Autor Principal
Chinelli, Filippina
Local da Publicação
Rio de Janeiro
Palavras chave
Escolas de Samba
Jogo do Bicho
Movimento de Moradores e Associativismo
Resumo
Analisa o trabalho comunitário desenvolvido pela Escola de Samba Estação Primeira de Mangueira na década de 1980. Como pano de fundo, aparece a transformação no relacionamento entre as escolas de samba e sua base social no que diz respeito às práticas assistenciais. Por um lado, ocorre uma gradativa despersonalização no relacionamento entre banqueiros do jogo-do-bicho e as escolas por eles patrocinadas. Por outro lado, os lucros auferidos a partir da fundação da Liga das Escolas de Samba, somados àqueles usualmente obtidos pelas Escolas, gerou uma disponibilidade financeira e liberou esforços até então concentrados no desfile da Marquês de Sapucaí. A experiência da Mangueira se caracteriza pelo alto grau de institucionalização, pela diferenciação interna - que corresponde a organizações formalmente independentes da escola -, pela participação da iniciativa privada e do poder público e pela não interferência político-financeira direta do jogo-do-bicho.
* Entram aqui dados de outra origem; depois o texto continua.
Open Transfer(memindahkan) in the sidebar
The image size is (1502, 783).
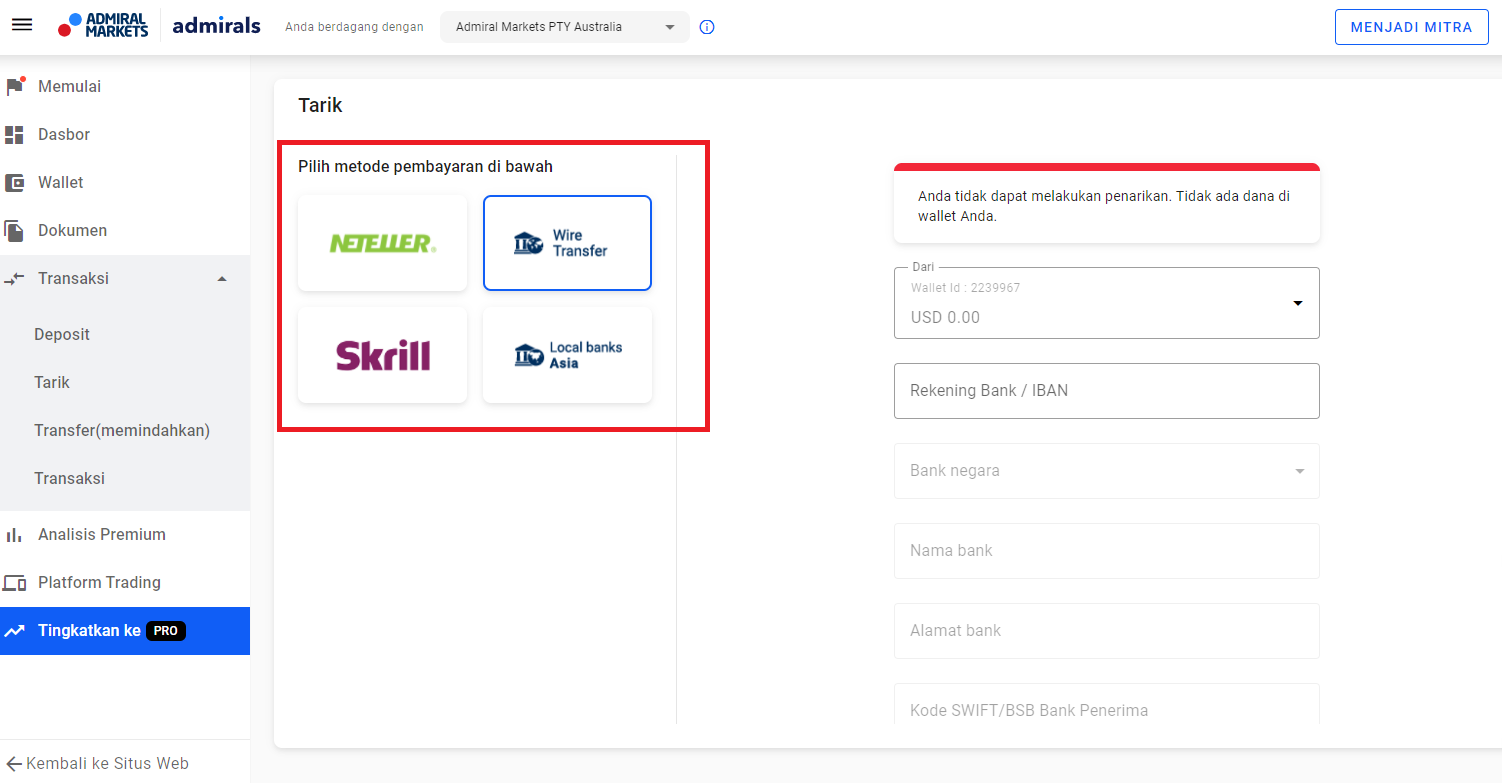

O trabalho centraliza a sua análise nas implicações políticas desse conjunto de práticas, para demonstrar que elas se distingüem do assistencialismo tradicional e se constituem em projeto pedagógico que contribui para o processo de construção da cidadania das crianças e adolescentes mangueirenses. O texto conclui que o trabalho comunitário da Mangueira apresenta implicações políticas importantes na medida em que evidencia a disputa de espaço político com o tráfico de drogas e contribui para ampliar as possibilidades de barganha da escola no campo da política. Além disso, acredita que os projetos comunitários em geral também se constituem em recursos simbólicos e de poder que, ao ampliar a esfera de atuação das escolas de samba, contribuem para transformá-las em instituições emblemáticas que ultrapassam o carnaval e sua base social mais imediata.